Tuesday, April 8, 2008




My mom is dying. Oh, the doctors manage to couch the truth in their own medical psycho babble: "Nothing she's suffering is life-threatening in and of itself," they say. "But she has so many problems. And she is ninety-one." Yeah, we know how old she is. We celebrated her 89th when she said it would be her last. "No one in my immediate family has ever lived this long," she said matter-of-factly. But she didn't die. Wasn't even close. Sure, her eye sight was failing; her hearing was bad. And her loyal and true mind had begun to fail her. "So," she said casually. "I can't remember the way I used to." While the rest of us struggled with her dementia, it seemed that she had made her peace.


A few weeks ago (is it only a few weeks?), she suddenly had trouble walking. Her feet were killing her. Then the excruciating pain spread to her hands. At the same time, her heart started acting up. It had gone into atrial fibrillation and a fast pulse - a dangerous tango. "It's nothing to worry about," my dad said, trying to convince himself as much as me. But he was wrong. My mom was suffering from gout, anemia, low blood oxygen, and a disobedient heart.


After her first hospitalization, I flew to Florida, hopeful that, with every day, she'd feel stronger and more alert. But things spiraled downhill. The growing pain in her stomach - who said anything about her stomach? - kept her in bed for most of the day and night. The medication twisted her bowels and sent her to the toilet much too often. The swelling in her joints didn't show any improvement. She was miserable.

The doctor palpated her stomach, inspected her hands and feet, checked all of her vital signs. "I've never seen her like this," she said. "I want her back in the hospital now." Dejected, my father, mother, and I passed "go" and drove straight to Sarasota Memorial. This time, she got a private room.

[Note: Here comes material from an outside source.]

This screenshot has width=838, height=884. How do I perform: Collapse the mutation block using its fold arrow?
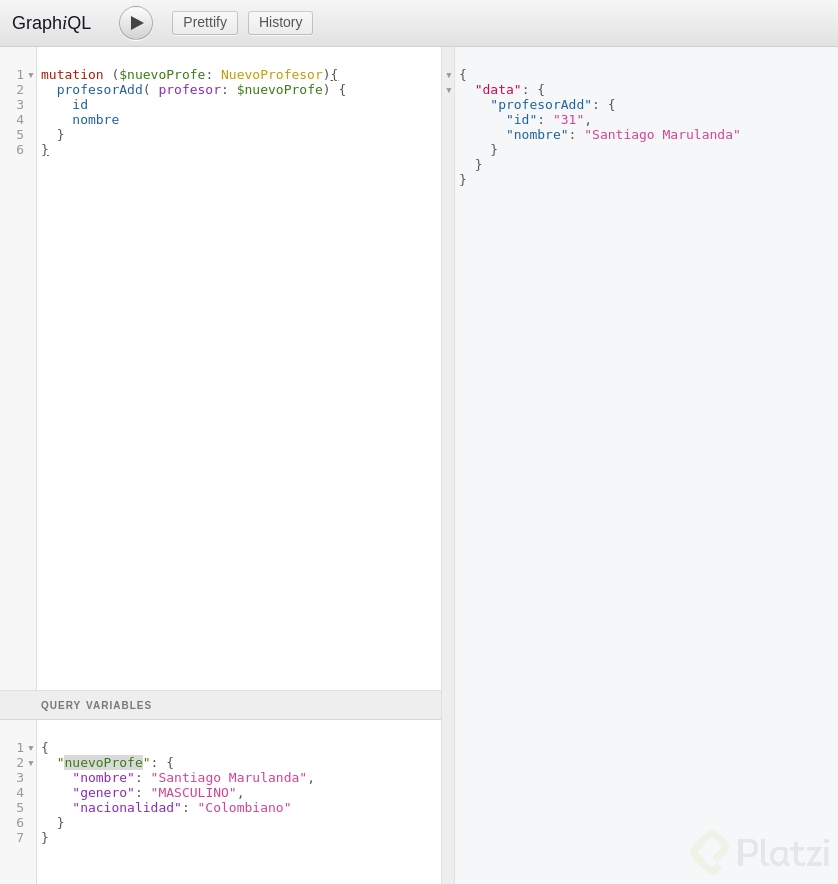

Hospital rooms, no matter how private, are inhospitable cells where the sick and dying are hooked up, poked, and prodded. Despite the insult of it all - and the growing number of black and blue marks up and down her arms where nurses from nurses searching for a viable vein - my mother never complained. She wanted to get better and go home in the worst way, yet she made the best of a lousy situation. "It is what it is," she said without an ounce of anger or self-pity.

Progress was slow. But there was progress. We were all so hopeful. And though I hated to leave, I had a husband at home and work to pursue.

When the phone rang late at night, I knew the news was bad.
"Your mom has had a stroke," my dad said in a very small voice. "You'd better come."
A stroke?
I pounded my fists into the table. I kicked my slippers across the room. Hadn't she suffered enough!

It wasn't a stroke. The attending nurse had come in to give my mother some medication and saw that she wasn't breathing. They "resuscitated" her not once but twice. Then they wheeled her out for a cat scan of her brain
"I don't think she'd stopped breathing for very long," the nurse told my husband.
For VERY long! Any cessation of breathing is too damn long!
Within the hour, my almost 91-year-old father who had raced to the hospital, alone and at night, called again.
"She's just fine," he said. "She had something called apnea or something like that."
"Apnea? You mean sleep apnea?"
"That's it. Sleep apnea."

It didn't matter. The next morning, I was a plane headed back to Florida. I must tell her again and again how much I love her . . . what a wonderful mother she's been. Maybe if I tell her we can still take that family cruise. Or that my son, her only grandson, has found someone special. Or that my latest book, a tribute to her and to my father, will be made into a movie. Or just that I'm happy more often than not, share warm connections with family and friends, and that I owe my strength and open heart all to her.

I don't know how much fight she has left.